# DATA603 Big Data Processing Project 
Group 3: Pooja Kangokar Pranesh, Yun-Zih Chen, Elizabeth Cardosa

The goal of this project is leverage big data technologies to train a model using the UCI ML Drug Review dataset to predict the star rating of drug based on the sentiment of the review. This model will then perform inference in a streaming manner on ‘real-time’ reviews coming in. This application can then be used to help potential customers understand the overall sentiment towards a drug and if it might be useful for them. 


In [1]:
from google.colab import drive
drive.mount('/content/drive')

Drive already mounted at /content/drive; to attempt to forcibly remount, call drive.mount("/content/drive", force_remount=True).


In [2]:
working_folder = "/content/drive/My Drive/UMBC Fall 2022/DATA603 Big Data Processing/Project/Data/"

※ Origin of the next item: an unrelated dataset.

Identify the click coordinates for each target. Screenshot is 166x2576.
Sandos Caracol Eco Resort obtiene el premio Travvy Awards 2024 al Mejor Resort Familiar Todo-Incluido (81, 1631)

# Install Libraries and Dependencies

In [3]:
"""!pip install -qq pyspark 
!pip install -qq spark-nlp 
!pip install -qq findspark """

'!pip install -qq pyspark \n!pip install -qq spark-nlp \n!pip install -qq findspark '

In [4]:
# Install PySpark and Spark NLP
! pip install -qq pyspark==3.2.1 spark-nlp findspark #pyspark==3.1.2 spark-nlp findspark

In [5]:
!wget http://setup.johnsnowlabs.com/colab.sh -O - | bash

--2022-11-28 02:29:17--  http://setup.johnsnowlabs.com/colab.sh
Resolving setup.johnsnowlabs.com (setup.johnsnowlabs.com)... 51.158.130.125
Connecting to setup.johnsnowlabs.com (setup.johnsnowlabs.com)|51.158.130.125|:80... connected.
HTTP request sent, awaiting response... 302 Found
Location: https://setup.johnsnowlabs.com/colab.sh [following]
--2022-11-28 02:29:17--  https://setup.johnsnowlabs.com/colab.sh
Connecting to setup.johnsnowlabs.com (setup.johnsnowlabs.com)|51.158.130.125|:443... connected.
HTTP request sent, awaiting response... 302 Moved Temporarily
Location: https://raw.githubusercontent.com/JohnSnowLabs/spark-nlp/master/scripts/colab_setup.sh [following]
--2022-11-28 02:29:17--  https://raw.githubusercontent.com/JohnSnowLabs/spark-nlp/master/scripts/colab_setup.sh
Resolving raw.githubusercontent.com (raw.githubusercontent.com)... 185.199.108.133, 185.199.109.133, 185.199.110.133, ...
Connecting to raw.githubusercontent.com (raw.githubusercontent.com)|185.199.108.133|:44

In [6]:
import pyspark.pandas as ps
import pandas as pd



In [7]:
from pyspark.sql.types import *
from pyspark.sql.functions import *
from pyspark import SparkContext

In [8]:
from sparknlp.pretrained import PretrainedPipeline
import sparknlp
from sparknlp.base import *
from sparknlp.annotator import *

In [9]:
"""# Import SparkSession
from pyspark.sql import SparkSession
# Create a Spark Session
spark = SparkSession.builder.master("local[*]").getOrCreate()
# Check Spark Session Information
spark"""

'# Import SparkSession\nfrom pyspark.sql import SparkSession\n# Create a Spark Session\nspark = SparkSession.builder.master("local[*]").getOrCreate()\n# Check Spark Session Information\nspark'

In [10]:
spark = sparknlp.start()

print("Spark NLP version: {}".format(sparknlp.version()))
print("Apache Spark version: {}".format(spark.version))

Spark NLP version: 4.2.3
Apache Spark version: 3.2.1


In [11]:
sc = SparkContext.getOrCreate();

# Read-in Dataset


## Dataset: https://archive.ics.uci.edu/ml/datasets/Drug+Review+Dataset+%28Drugs.com%29


The dataset provides patient reviews on specific drugs along with related conditions and a 10 star patient rating reflecting overall patient satisfaction. The data was obtained by crawling online pharmaceutical review sites. The intention was to study

- sentiment analysis of drug experience over multiple facets, i.e. sentiments learned on specific aspects such as effectiveness and side effects,
- the transferability of models among domains, i.e. conditions, and
- the transferability of models among different data sources (see 'Drug Review Dataset (Druglib.com)').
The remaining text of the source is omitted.